C’est à cette question que le Conseil d’Etat a répondu par la négative.

Dans un avis rendu public le 28 juillet dernier, le Conseil d’Etat a jugé que la présence d’une croix sur le portail d’un cimetière de village n’était pas contraire à la laïcité dans la mesure où la loi de 1905, portant sur la séparation de l’Eglise et de l’Etat, prévoit cette exception.

Le maire de Prinçay, un village situé dans le département de la Vienne et comptant moins de 200 habitants, avait refusé de déposer une croix de petite taille qui ornait le portail d’entrée du cimetière de la commune. Un habitant du village avait demandé cette intervention, arguant que ce lieu public devait « rester laïc ».

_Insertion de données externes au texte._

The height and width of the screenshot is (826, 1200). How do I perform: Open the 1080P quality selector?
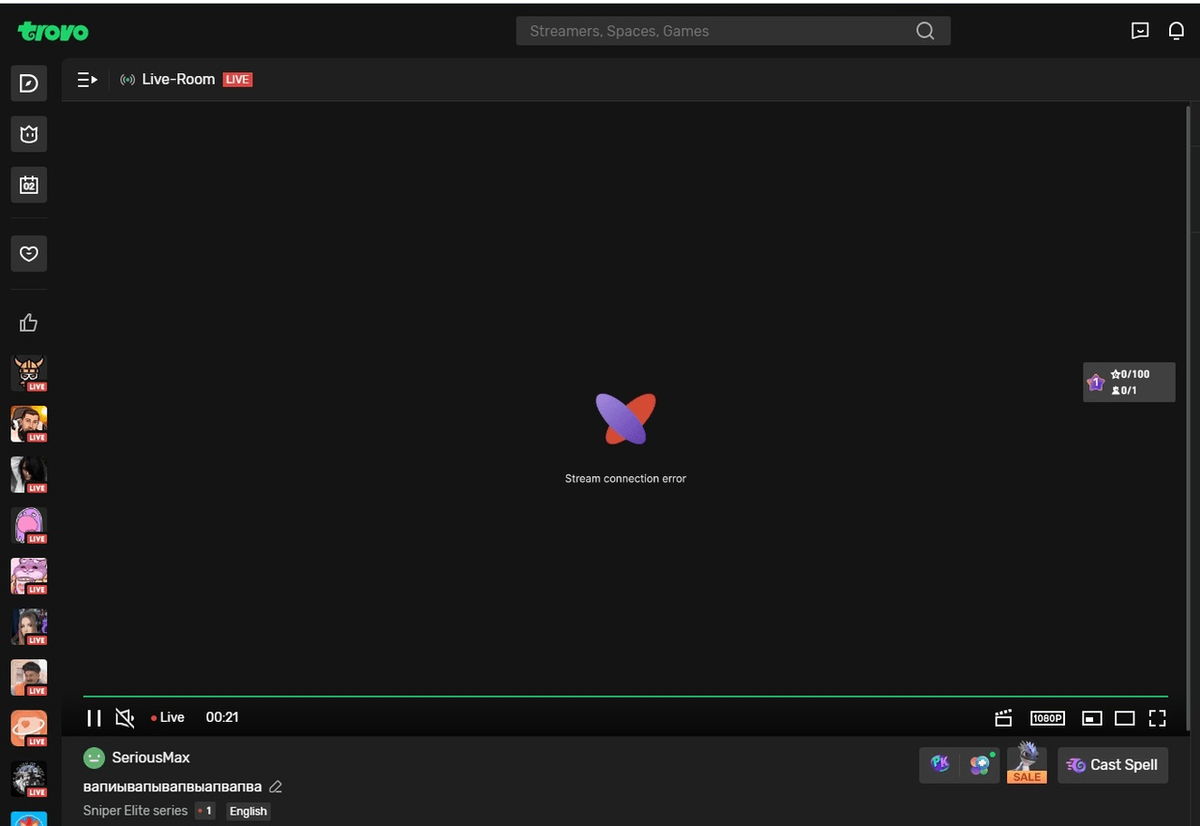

Avant de statuer sur ce cas, le tribunal administratif de Poitiers avait saisi le Conseil d’Etat. L’institution rappelle, dans son avis, que l’article 28 de la loi de 1905 précise les dispositions particulières qui s’appliquent aux cimetières. « Alors même qu’un cimetière est une dépendance du domaine public de la commune, la loi réserve notamment la possibilité d’apposer de tels signes ou emblèmes sur les terrains de sépultures, les monuments funéraires et les édifices servant au culte » justifie le Conseil d’Etat.